Embed Ethics and Inclusion from Day One: A standout aspect of Canada’s approach is how early it incorporated ethical considerations and diverse voices. The Montreal Declaration (a public engagement exercise on AI ethics), the requirement of Indigenous cultural training for AI researchers, and the proactive privacy enforcement are all examples. These moves not only head off potential harms, they build public trust. A critical asset for any national AI project. Other countries may consider similar moves: convene citizens’ assemblies on AI, involve minority and indigenous communities in strategy design, and set up independent ethics panels to monitor progress. When controversies arose (e.g., biased facial recognition), Canada’s willingness to hit pause and adjust provided “honest lessons” for governance. The lesson is that acknowledging and addressing AI’s downsides openly can legitimize the technology in society’s eyes, rather than spark backlash.


Global Collaboration as Force-Multiplier: Canada shows that acting globally can amplify a country’s AI influence. By co-founding GPAI and aligning with allies on AI principles, Canada gained a say in global norm-setting disproportionate to its size. For nations that cannot dominate in AI by volume, shaping the rules is an alternate path to impact. Sharing best practices and pooling resources (for example, joint research centers or talent exchange programs among like-minded countries) can help everyone compete with the AI superpowers. Canada’s example also highlights the importance of interoperability. Its companies must operate under multiple jurisdictions’ rules (U.S., EU, etc.), so it makes sense to push for international standards that reduce conflict and ease market entry.
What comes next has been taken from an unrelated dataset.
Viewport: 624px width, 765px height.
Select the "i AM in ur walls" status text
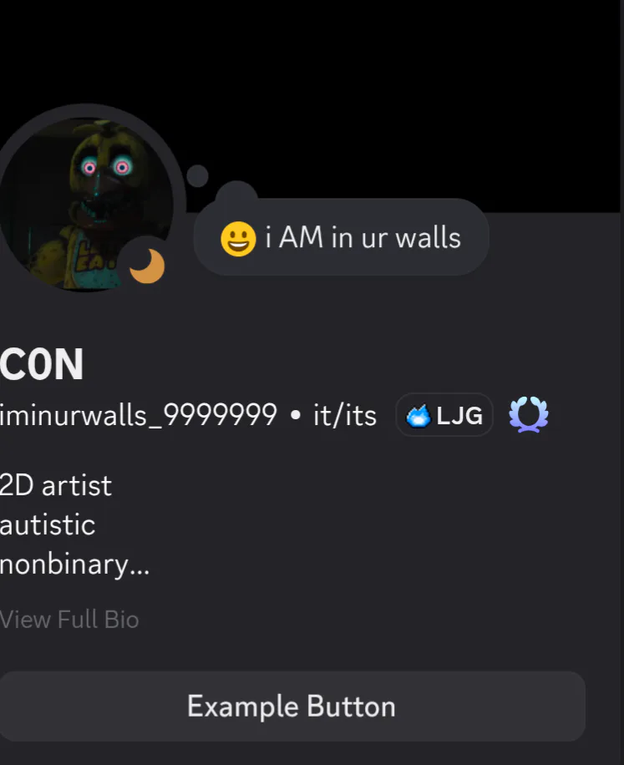363,237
Focus on Niches of Comparative Advantage: Finally, Canada might teach that trying to do everything in AI is less effective than identifying niches where you have an edge. Canada’s strengths include natural resources, healthcare, and a multicultural population (good for AI in multiple languages). Leveraging these, it has developed expertise in areas like AI for medical imaging, fintech, and even French-language NLP via Quebec. Other countries should assess their own unique assets, be it a rich trove of data in a sector, or a particular industry that can benefit from AI and concentrate efforts there. Being a leader in a few domains can be more impactful than being average in all. With AI likely to transform every field, there is room for many specialized leaders rather than one leader in all.
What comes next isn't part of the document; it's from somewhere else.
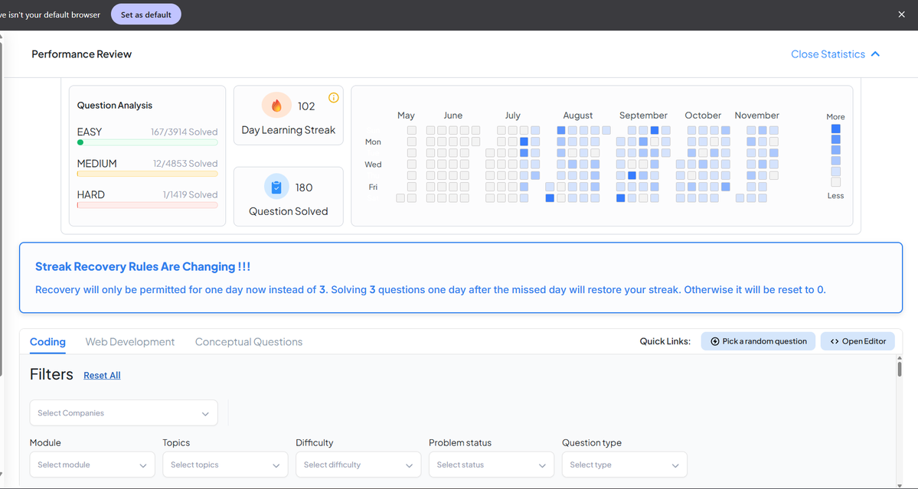The width and height of the screenshot is (918, 489).
Task: Select the Coding tab
Action: (x=47, y=341)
In the end, Canada’s AI story is a reminder that AI is not just about technology but vision, policy, and people. A country with a modest population and economy managed to place itself on the AI map by betting on human capital and staying true to its values. The road hasn’t been easy: there were - and are - plenty of hurdles, from volatile funding to brain drain threats. But Canada’s experience so far shows that a clear strategy, combined with openness to learn and adapt, can yield remarkable progress. For those of us observing globally, it reinforces a hopeful message: innovation is not the exclusive province of the richest or biggest nations; it flourishes wherever talent meets tenacity and purpose. Canada, in its quiet way, is aiming to prove just that.
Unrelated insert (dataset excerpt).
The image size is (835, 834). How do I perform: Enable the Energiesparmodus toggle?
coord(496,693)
Canada will undoubtedly continue to be a fascinating case of “AI done the Canadian way.” Pragmatic, inclusive, and quietly ambitious. By studying its experience, others may find guidance and inspiration for their own AI endeavours.


What I take away from Canada’s story is that strength doesn’t always come from scale. It comes from clarity, openness, and the courage to admit limits while still moving forward. That’s something I believe we at PANTA also stand for: building with focus, learning in public, and proving that even without superpower budgets, you can shape how AI is used responsibly and creatively.